- _TASK DESCRIPTION_
Copy the lines of the records verbatim, starting at the line that contains "1052x611 pixels. At" and ending at the line that contains "Click the blue -36.75".

══ STORED ROWS

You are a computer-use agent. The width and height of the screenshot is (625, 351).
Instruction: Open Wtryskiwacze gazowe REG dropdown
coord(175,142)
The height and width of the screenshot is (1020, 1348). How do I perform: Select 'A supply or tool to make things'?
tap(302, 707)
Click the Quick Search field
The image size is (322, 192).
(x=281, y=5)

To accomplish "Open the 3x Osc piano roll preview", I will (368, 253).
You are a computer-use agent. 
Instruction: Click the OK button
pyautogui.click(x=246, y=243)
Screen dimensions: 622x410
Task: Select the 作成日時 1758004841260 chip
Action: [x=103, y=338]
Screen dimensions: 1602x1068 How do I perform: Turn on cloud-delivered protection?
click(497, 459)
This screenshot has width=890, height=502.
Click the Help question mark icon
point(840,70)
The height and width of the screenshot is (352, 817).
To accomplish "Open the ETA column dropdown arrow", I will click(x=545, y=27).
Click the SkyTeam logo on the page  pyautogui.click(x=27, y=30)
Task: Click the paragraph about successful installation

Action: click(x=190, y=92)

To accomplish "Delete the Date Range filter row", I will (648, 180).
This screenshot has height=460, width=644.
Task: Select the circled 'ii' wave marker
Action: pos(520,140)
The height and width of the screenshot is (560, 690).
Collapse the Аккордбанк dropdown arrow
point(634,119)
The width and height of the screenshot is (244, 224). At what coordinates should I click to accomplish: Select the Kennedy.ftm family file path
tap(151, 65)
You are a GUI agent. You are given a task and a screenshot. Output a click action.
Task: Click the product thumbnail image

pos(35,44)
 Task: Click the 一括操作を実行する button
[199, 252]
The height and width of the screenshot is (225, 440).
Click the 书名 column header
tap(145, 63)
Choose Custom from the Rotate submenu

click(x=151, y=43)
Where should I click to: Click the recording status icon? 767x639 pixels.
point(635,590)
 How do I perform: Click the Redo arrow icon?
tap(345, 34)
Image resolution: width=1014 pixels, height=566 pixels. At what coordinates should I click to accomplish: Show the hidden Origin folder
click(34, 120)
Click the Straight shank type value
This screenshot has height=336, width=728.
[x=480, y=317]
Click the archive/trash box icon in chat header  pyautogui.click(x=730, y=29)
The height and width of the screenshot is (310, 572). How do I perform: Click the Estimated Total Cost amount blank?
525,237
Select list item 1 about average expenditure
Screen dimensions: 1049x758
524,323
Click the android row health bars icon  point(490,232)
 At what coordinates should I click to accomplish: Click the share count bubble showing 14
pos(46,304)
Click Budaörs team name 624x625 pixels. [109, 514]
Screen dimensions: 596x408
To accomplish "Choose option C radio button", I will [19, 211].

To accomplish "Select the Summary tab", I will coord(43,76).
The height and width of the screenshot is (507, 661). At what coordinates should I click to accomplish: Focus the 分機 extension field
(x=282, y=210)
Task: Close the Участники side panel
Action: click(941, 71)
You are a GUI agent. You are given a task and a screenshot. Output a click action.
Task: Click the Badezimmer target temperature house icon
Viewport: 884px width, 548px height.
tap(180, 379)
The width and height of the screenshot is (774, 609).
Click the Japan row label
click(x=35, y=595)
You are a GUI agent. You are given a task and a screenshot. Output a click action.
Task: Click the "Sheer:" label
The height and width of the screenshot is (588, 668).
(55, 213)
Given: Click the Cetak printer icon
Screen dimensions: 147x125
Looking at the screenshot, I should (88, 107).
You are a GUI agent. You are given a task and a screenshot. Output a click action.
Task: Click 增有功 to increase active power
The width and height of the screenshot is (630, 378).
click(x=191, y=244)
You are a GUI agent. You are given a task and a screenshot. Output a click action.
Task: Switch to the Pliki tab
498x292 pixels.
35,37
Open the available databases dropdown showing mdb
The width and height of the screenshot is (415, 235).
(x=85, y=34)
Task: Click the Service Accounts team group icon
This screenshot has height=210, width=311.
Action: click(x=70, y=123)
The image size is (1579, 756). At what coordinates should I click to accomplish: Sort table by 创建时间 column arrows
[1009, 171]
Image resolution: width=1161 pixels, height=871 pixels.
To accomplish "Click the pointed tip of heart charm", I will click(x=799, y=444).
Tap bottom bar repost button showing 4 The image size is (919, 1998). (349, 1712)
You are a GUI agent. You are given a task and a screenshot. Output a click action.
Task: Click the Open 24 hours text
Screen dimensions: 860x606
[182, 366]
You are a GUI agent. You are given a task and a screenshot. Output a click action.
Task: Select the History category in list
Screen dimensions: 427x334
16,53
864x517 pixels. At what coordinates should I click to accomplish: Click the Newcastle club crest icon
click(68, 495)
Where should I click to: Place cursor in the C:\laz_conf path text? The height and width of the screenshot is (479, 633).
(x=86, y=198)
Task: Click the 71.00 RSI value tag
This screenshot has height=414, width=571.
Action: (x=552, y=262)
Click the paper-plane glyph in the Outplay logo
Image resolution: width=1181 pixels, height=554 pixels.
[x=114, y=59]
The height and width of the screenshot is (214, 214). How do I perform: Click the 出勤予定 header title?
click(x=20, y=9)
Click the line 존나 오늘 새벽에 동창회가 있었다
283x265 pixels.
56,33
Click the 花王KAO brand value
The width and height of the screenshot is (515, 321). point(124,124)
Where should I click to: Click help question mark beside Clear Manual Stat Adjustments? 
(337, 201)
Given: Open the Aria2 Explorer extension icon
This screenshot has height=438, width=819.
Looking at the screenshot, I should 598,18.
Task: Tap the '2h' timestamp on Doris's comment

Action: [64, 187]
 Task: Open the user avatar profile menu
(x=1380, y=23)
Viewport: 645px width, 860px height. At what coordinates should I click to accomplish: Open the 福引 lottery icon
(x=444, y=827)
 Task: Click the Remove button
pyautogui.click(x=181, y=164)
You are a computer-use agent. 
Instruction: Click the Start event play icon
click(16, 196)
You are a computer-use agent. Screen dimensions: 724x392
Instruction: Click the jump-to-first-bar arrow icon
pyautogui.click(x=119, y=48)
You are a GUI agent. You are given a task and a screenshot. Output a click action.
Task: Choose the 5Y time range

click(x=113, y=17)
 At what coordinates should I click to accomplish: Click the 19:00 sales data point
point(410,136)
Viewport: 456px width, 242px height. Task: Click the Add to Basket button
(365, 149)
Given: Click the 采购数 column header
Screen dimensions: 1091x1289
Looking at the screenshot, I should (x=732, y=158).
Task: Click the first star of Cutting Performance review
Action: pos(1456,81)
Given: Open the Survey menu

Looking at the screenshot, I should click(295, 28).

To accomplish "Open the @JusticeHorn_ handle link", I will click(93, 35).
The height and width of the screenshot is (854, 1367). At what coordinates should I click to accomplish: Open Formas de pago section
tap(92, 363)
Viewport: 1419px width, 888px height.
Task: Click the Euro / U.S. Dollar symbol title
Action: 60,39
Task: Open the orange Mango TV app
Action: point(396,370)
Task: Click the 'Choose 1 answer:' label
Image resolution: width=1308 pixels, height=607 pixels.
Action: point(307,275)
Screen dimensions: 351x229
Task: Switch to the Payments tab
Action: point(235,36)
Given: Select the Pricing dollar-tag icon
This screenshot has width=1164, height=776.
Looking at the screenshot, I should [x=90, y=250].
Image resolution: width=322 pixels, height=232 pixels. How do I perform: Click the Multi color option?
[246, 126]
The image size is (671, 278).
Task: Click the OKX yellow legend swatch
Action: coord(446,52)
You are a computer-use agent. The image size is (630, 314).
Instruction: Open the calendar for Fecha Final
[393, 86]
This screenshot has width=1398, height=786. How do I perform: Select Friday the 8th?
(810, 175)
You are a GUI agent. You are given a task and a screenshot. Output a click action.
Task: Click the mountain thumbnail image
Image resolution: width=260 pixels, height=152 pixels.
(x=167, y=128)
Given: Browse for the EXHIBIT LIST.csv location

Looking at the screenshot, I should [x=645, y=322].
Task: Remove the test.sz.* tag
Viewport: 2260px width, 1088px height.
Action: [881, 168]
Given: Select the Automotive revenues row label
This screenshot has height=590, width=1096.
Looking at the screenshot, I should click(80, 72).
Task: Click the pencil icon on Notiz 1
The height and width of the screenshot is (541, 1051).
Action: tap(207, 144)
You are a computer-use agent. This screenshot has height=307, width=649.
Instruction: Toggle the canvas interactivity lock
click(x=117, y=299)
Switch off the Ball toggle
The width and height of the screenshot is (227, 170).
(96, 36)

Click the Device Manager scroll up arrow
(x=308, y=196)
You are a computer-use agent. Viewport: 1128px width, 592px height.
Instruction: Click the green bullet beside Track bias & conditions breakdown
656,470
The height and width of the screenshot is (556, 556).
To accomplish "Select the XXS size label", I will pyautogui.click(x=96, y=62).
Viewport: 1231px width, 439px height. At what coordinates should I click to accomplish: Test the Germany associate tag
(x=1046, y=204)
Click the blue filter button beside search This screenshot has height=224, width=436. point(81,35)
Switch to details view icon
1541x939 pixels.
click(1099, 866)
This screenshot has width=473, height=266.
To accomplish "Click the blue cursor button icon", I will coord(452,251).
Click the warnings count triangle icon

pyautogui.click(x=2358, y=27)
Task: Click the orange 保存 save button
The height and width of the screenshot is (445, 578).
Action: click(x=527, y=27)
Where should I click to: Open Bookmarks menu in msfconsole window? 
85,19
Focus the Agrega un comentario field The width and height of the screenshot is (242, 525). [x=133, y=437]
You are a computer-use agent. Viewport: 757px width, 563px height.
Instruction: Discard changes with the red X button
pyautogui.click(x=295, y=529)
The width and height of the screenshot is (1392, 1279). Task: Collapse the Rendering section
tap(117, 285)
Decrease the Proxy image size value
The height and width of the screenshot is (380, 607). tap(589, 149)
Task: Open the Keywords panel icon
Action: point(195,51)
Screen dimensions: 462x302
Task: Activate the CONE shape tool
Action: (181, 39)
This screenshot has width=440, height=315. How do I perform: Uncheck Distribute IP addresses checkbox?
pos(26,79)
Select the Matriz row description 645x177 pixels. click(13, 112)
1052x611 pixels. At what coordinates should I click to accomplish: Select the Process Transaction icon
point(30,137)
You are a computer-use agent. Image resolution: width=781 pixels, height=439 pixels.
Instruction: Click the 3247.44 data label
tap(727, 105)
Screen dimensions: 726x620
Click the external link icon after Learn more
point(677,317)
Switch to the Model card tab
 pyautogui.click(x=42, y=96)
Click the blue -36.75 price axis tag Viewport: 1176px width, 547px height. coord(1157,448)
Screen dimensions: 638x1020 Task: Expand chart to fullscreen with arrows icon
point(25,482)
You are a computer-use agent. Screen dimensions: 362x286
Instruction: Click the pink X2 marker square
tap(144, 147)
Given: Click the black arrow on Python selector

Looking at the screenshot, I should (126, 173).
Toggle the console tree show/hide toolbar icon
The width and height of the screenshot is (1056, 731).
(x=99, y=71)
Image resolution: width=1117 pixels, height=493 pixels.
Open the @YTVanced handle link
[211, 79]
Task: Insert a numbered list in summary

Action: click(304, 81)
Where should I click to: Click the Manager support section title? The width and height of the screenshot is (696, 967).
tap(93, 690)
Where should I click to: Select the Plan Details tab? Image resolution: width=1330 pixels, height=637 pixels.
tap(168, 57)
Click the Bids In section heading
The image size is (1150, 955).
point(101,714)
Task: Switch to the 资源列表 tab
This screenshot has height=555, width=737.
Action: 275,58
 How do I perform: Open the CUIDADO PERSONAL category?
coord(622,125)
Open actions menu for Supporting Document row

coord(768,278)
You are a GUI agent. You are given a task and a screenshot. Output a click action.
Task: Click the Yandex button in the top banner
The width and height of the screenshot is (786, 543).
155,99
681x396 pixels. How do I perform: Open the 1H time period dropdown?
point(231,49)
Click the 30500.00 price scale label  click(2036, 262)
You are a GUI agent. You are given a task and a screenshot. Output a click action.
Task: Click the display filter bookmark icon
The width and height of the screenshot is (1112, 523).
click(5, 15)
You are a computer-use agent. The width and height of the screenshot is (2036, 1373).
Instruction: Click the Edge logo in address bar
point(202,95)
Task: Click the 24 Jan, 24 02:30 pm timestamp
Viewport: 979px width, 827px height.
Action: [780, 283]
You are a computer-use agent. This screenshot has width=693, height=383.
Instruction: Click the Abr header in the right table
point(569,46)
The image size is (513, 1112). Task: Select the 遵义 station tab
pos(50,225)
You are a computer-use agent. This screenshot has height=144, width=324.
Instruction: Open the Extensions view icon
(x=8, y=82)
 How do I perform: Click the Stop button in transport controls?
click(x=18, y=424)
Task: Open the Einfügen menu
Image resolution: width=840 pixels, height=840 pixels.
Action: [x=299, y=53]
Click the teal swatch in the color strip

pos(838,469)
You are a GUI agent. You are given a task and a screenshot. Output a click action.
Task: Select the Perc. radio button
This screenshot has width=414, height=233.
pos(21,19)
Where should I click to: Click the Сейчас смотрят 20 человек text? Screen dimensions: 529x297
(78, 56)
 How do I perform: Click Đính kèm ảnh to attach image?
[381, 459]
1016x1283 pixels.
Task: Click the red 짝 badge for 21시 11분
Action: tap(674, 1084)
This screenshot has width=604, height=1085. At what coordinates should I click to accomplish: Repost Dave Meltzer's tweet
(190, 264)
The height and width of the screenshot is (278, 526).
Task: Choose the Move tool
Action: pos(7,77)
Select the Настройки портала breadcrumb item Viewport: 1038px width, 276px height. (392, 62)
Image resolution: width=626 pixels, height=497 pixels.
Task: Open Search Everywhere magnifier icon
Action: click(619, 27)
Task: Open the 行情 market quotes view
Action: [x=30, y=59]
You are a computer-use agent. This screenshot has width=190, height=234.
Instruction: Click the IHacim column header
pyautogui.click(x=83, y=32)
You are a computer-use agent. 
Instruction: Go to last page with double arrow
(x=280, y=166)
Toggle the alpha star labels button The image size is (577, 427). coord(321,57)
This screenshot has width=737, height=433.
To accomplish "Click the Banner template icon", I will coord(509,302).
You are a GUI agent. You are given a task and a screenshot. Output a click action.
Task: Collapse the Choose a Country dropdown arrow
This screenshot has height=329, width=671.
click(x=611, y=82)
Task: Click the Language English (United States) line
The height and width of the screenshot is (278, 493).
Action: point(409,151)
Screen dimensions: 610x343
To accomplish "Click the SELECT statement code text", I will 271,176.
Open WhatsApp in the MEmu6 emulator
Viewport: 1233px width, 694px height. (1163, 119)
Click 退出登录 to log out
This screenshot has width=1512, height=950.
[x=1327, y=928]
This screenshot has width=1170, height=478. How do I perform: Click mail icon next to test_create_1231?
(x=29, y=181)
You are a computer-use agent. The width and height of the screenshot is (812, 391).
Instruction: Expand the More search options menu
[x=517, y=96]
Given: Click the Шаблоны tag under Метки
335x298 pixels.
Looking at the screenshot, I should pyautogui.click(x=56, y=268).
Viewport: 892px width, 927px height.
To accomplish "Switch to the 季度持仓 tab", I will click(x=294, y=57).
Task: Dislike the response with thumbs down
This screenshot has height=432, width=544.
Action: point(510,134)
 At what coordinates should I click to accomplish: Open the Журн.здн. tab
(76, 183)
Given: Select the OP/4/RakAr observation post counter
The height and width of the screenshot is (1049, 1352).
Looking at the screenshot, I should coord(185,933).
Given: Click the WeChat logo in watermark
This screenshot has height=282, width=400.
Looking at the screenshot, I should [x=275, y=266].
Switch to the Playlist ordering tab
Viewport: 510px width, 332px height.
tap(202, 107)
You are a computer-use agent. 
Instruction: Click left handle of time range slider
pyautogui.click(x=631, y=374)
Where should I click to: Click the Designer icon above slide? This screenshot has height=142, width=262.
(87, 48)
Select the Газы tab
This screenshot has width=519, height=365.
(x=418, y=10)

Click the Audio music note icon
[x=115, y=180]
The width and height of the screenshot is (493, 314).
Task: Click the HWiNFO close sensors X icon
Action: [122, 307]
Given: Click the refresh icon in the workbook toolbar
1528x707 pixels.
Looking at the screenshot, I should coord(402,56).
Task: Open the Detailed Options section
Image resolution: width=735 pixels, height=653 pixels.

════

- _ANSWER BELOW_
1052x611 pixels. At what coordinates should I click to accomplish: Select the Process Transaction icon
point(30,137)
You are a computer-use agent. Image resolution: width=781 pixels, height=439 pixels.
Instruction: Click the 3247.44 data label
tap(727, 105)
Screen dimensions: 726x620
Click the external link icon after Learn more
point(677,317)
Switch to the Model card tab
 pyautogui.click(x=42, y=96)
Click the blue -36.75 price axis tag Viewport: 1176px width, 547px height. coord(1157,448)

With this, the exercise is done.